La capacidad para producir escándalos políticos es uno de los atributos que en los tiempos actuales goza de mayor salud. Cuando uno creyó haberlo visto todo, surgen nuevos ingredientes --los buenos de antes son los malos de ahora; los villanos de antaño son los nuevos mártires-- en una cadena que podría nunca tener fin. Las revelaciones, versiones y nuevas verdades son una industria floreciente. Tengo mis dudas sobre si los nuevos productos despiertan tanta pasión como cuando esa industria sentó sus reales en el país. Pero más allá de la efectividad dramática, el hecho es que esta evolución de lo político, tan trenzada en forma de telenovela, promete nuevos capítulos, aun a riesgo de perder audiencia. En las telenovelas, la gracia de los personajes emblemáticos es que no traicionan casi nunca su esencia: son malos o buenos, si acaso algún giro se les permite, nunca radical, éste hay que explicarlo por alguna vivencia espectacular.
En México, la búsqueda de las verdades se ha vuelto pretexto para propinar golpes políticos y es la meteorología política la que parece marcar de manera sustantiva la dirección de los nuevos vientos justicieros. La convivencia de versiones pero sobre todo los giros espectaculares que ha dado el guión de la telenovela, incrementan la confusión y alejan la posibilidad de acceder algún día a un sistema de justicia que aplique sin más el Estado de derecho y procure reconstrucciones objetivas y castigos sin distingo. Ante la aparición de nuevas evidencias, la consigna debe seguir siendo la misma: que se aplique el derecho. Sin embargo, dada la tradicional volatilidad y fragilidad de pruebas es inevitable la duda.
No deja de ser sintomático que las averiguaciones de las recientes administraciones en las procuradurías se enderecen precisamente en contra de sus predecesores. De nuevo: si hay ilícitos que perseguir, que se proceda.
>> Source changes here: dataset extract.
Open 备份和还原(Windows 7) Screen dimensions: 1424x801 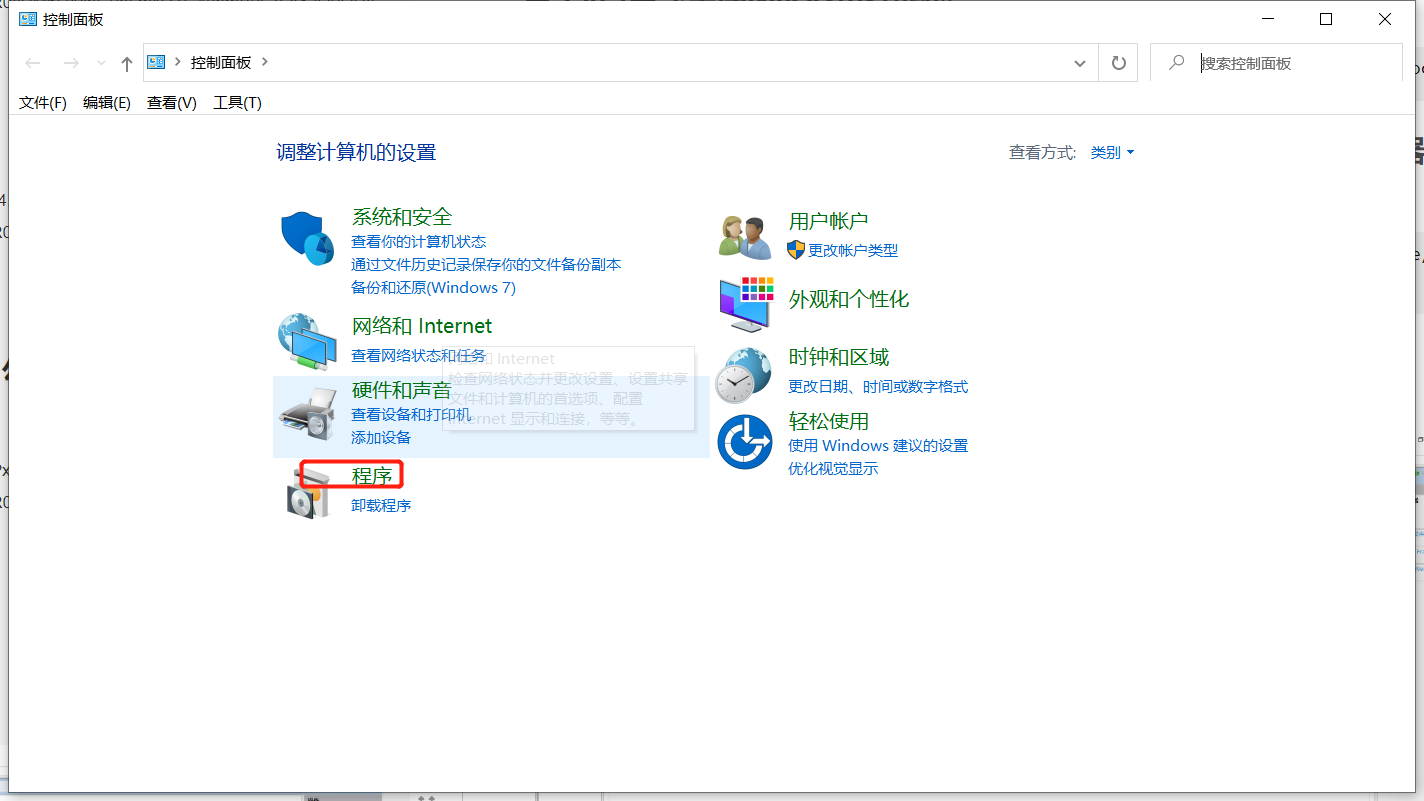(433, 287)
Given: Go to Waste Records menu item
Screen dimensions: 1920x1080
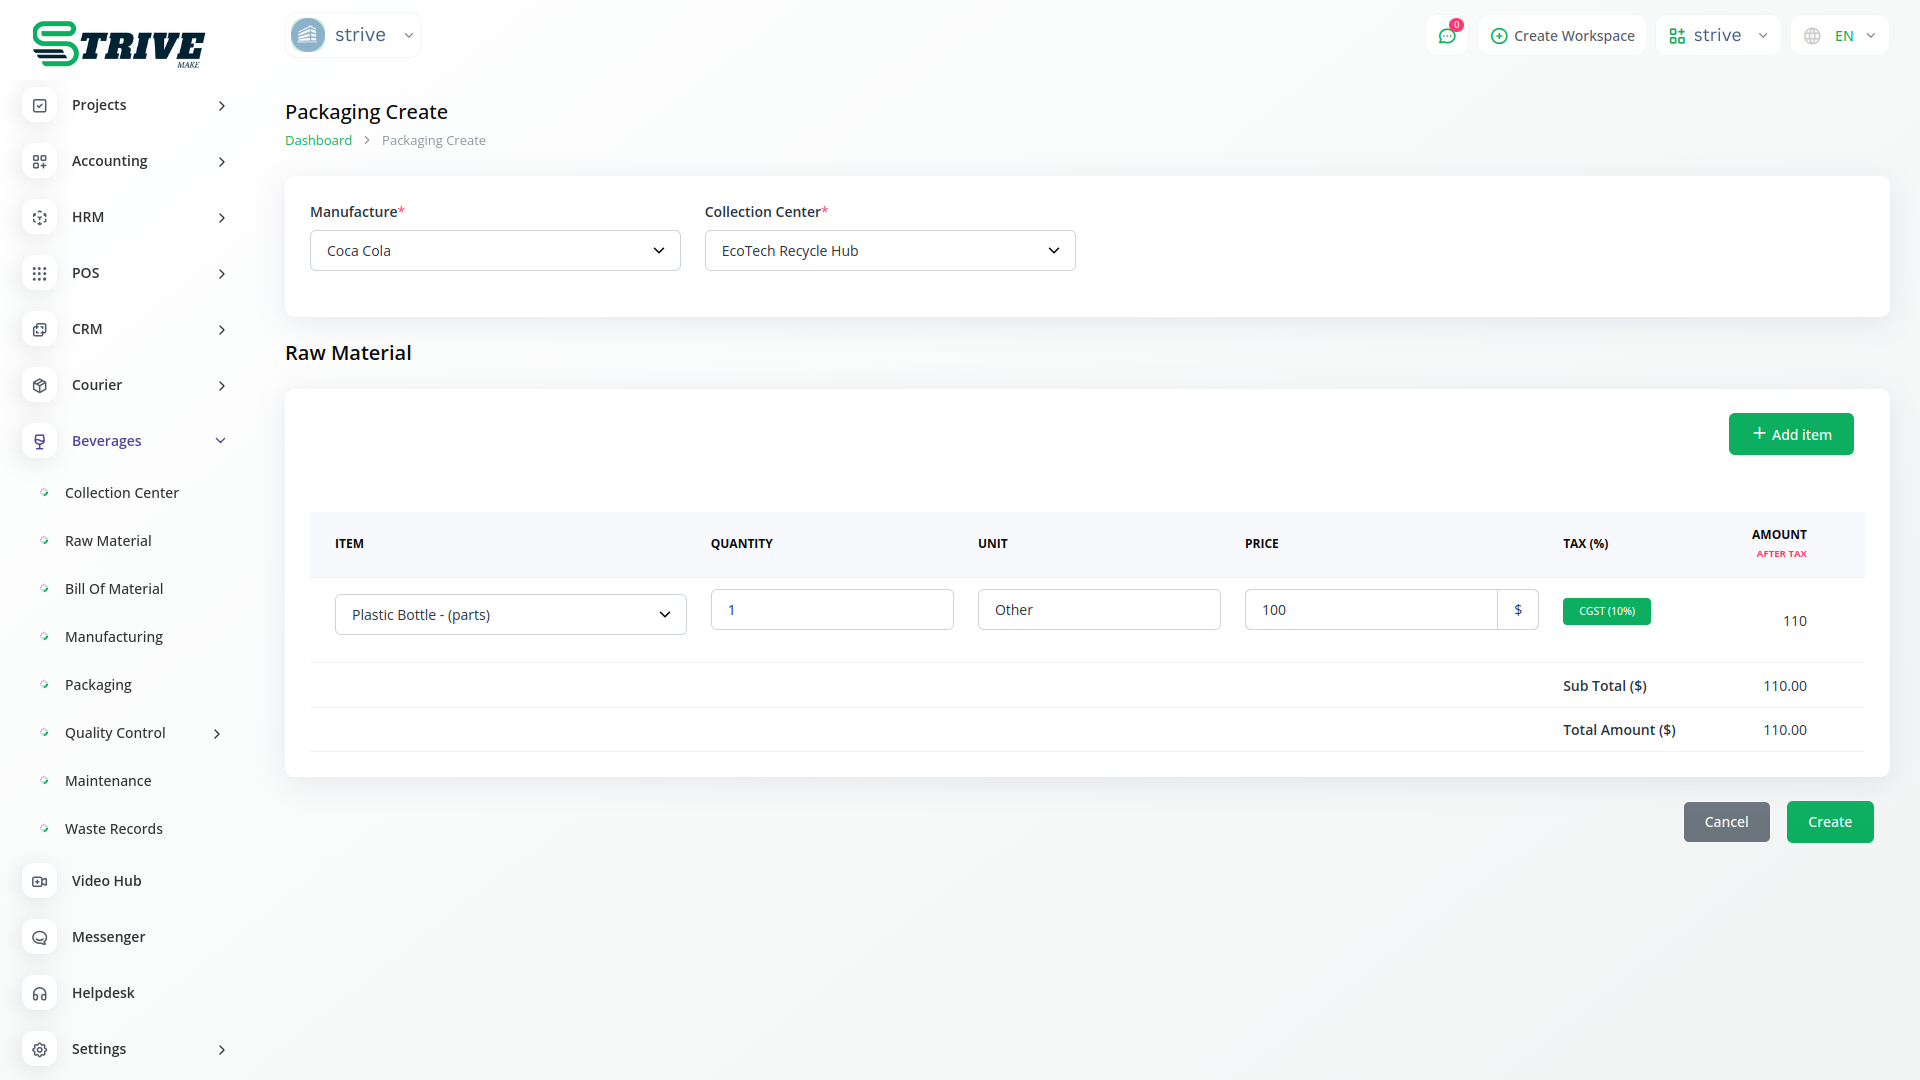Looking at the screenshot, I should coord(114,829).
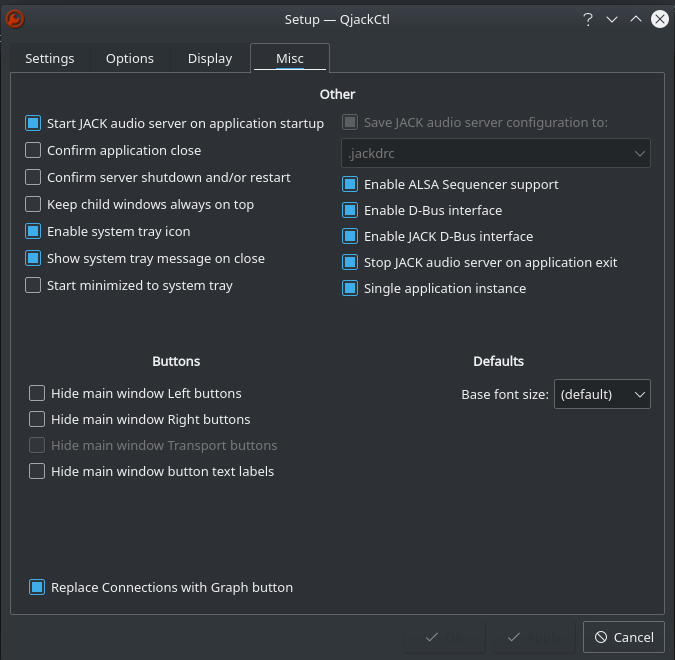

Pero a lo que se está conduciendo es a desprestigiar las averiguaciones, y a que la inocencia o culpabilidad se dirima en tribunales populares en los que lo que cuente sea la credibilidad o no de la palabra empeñada. Por dos años, el presidente Zedillo se encargó de reiterar su confianza en la Procuraduría General de la República; defendía no sólo su propia apuesta política de encargar ese despacho a un miembro distinguido de un partido distinto al suyo, sino que cuando hizo falta, salió también en la defensa personal de su titular.
La campaña que ahora se endereza en contra de esa administración, bien puede apelar al engaño o desinformación. El ex presidente Salinas ha hecho de ese expediente el principal recurso de su defensa. Y así como se torna difícil de creer la versión de la desinformación presidencial en el caso de Salinas, resulta poco creíble la idea de que Zedillo fue completamente ajeno a las decisiones que se tomaron. Pero insisto de nuevo: si se comprueba fehacientemente la comisión de ilícitos, que se actúe conforme a la ley.
Con resignación se podría decir que el Estado de derecho es una pretensión y que siempre estará sujeto a los vaivenes políticos, así las víctimas de hoy serán los exculpados de mañana; los justicieros de hoy serán los indiciados de mañana, y así hasta la eternidad. Mientras eso no cambie, mientras el derecho siga siendo tan volátil, la justicia seguirá siendo una arena con taquilla a la baja, para leer el estado que guardan las pasiones políticas, un espacio para escenificar farsas y tragedias y, por cierto, un lastre que encarece y enrarece los procesos de transformación política.